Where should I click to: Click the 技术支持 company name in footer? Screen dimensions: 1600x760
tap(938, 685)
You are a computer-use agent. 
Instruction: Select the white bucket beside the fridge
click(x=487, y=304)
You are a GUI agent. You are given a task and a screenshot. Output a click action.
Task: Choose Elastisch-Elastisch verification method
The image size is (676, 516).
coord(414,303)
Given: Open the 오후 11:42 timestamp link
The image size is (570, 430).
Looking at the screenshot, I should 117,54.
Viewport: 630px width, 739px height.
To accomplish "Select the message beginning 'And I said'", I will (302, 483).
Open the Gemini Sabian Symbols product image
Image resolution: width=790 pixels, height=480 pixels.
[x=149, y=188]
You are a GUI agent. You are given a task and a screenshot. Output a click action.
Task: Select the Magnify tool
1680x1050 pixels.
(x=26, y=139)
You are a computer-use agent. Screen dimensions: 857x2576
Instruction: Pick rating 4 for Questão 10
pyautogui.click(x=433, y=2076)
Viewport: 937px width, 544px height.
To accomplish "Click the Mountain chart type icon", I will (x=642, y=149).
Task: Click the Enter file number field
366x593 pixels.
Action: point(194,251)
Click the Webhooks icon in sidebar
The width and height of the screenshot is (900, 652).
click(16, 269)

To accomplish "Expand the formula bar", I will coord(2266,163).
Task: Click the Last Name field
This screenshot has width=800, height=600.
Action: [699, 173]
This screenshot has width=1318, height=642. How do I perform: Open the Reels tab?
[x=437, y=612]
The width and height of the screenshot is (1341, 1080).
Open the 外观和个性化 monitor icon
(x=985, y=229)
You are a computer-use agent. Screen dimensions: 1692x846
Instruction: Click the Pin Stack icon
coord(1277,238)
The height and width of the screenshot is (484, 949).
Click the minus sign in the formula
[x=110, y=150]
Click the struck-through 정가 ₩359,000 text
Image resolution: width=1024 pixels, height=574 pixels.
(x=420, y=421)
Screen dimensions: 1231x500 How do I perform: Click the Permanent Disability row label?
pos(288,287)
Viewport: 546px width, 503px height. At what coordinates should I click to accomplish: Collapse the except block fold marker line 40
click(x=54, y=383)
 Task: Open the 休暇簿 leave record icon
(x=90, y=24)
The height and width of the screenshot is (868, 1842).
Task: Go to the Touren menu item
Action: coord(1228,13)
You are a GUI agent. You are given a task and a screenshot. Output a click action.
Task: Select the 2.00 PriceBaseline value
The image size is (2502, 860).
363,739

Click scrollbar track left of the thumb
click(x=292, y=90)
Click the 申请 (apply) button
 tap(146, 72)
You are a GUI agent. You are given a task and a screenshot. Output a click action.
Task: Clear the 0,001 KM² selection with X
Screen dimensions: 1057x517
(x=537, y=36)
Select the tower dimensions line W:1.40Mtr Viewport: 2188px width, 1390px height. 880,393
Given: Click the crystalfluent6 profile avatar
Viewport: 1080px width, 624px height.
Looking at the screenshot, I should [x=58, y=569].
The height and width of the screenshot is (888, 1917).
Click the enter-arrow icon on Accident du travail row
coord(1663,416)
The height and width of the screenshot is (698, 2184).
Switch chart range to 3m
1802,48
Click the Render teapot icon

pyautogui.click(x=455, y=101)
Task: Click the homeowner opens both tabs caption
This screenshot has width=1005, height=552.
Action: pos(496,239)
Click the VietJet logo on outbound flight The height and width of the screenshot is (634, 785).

▶ Exercise goal
Your answer must consist of every line above, transcribed verbatim.

▶ Solution to this problem
Where should I click to: Click the 技术支持 company name in footer? Screen dimensions: 1600x760
tap(938, 685)
You are a computer-use agent. 
Instruction: Select the white bucket beside the fridge
click(x=487, y=304)
You are a GUI agent. You are given a task and a screenshot. Output a click action.
Task: Choose Elastisch-Elastisch verification method
The image size is (676, 516).
coord(414,303)
Given: Open the 오후 11:42 timestamp link
The image size is (570, 430).
Looking at the screenshot, I should 117,54.
Viewport: 630px width, 739px height.
To accomplish "Select the message beginning 'And I said'", I will (302, 483).
Open the Gemini Sabian Symbols product image
Image resolution: width=790 pixels, height=480 pixels.
[x=149, y=188]
You are a GUI agent. You are given a task and a screenshot. Output a click action.
Task: Select the Magnify tool
1680x1050 pixels.
(x=26, y=139)
You are a computer-use agent. Screen dimensions: 857x2576
Instruction: Pick rating 4 for Questão 10
pyautogui.click(x=433, y=2076)
Viewport: 937px width, 544px height.
To accomplish "Click the Mountain chart type icon", I will (x=642, y=149).
Task: Click the Enter file number field
366x593 pixels.
Action: point(194,251)
Click the Webhooks icon in sidebar
The width and height of the screenshot is (900, 652).
click(16, 269)

To accomplish "Expand the formula bar", I will coord(2266,163).
Task: Click the Last Name field
This screenshot has width=800, height=600.
Action: [699, 173]
This screenshot has width=1318, height=642. How do I perform: Open the Reels tab?
[x=437, y=612]
The width and height of the screenshot is (1341, 1080).
Open the 外观和个性化 monitor icon
(x=985, y=229)
You are a computer-use agent. Screen dimensions: 1692x846
Instruction: Click the Pin Stack icon
coord(1277,238)
The height and width of the screenshot is (484, 949).
Click the minus sign in the formula
[x=110, y=150]
Click the struck-through 정가 ₩359,000 text
Image resolution: width=1024 pixels, height=574 pixels.
(x=420, y=421)
Screen dimensions: 1231x500 How do I perform: Click the Permanent Disability row label?
pos(288,287)
Viewport: 546px width, 503px height. At what coordinates should I click to accomplish: Collapse the except block fold marker line 40
click(x=54, y=383)
 Task: Open the 休暇簿 leave record icon
(x=90, y=24)
The height and width of the screenshot is (868, 1842).
Task: Go to the Touren menu item
Action: coord(1228,13)
You are a GUI agent. You are given a task and a screenshot. Output a click action.
Task: Select the 2.00 PriceBaseline value
The image size is (2502, 860).
363,739

Click scrollbar track left of the thumb
click(x=292, y=90)
Click the 申请 (apply) button
 tap(146, 72)
You are a GUI agent. You are given a task and a screenshot. Output a click action.
Task: Clear the 0,001 KM² selection with X
Screen dimensions: 1057x517
(x=537, y=36)
Select the tower dimensions line W:1.40Mtr Viewport: 2188px width, 1390px height. 880,393
Given: Click the crystalfluent6 profile avatar
Viewport: 1080px width, 624px height.
Looking at the screenshot, I should [x=58, y=569].
The height and width of the screenshot is (888, 1917).
Click the enter-arrow icon on Accident du travail row
coord(1663,416)
The height and width of the screenshot is (698, 2184).
Switch chart range to 3m
1802,48
Click the Render teapot icon

pyautogui.click(x=455, y=101)
Task: Click the homeowner opens both tabs caption
This screenshot has width=1005, height=552.
Action: pos(496,239)
Click the VietJet logo on outbound flight The height and width of the screenshot is (634, 785).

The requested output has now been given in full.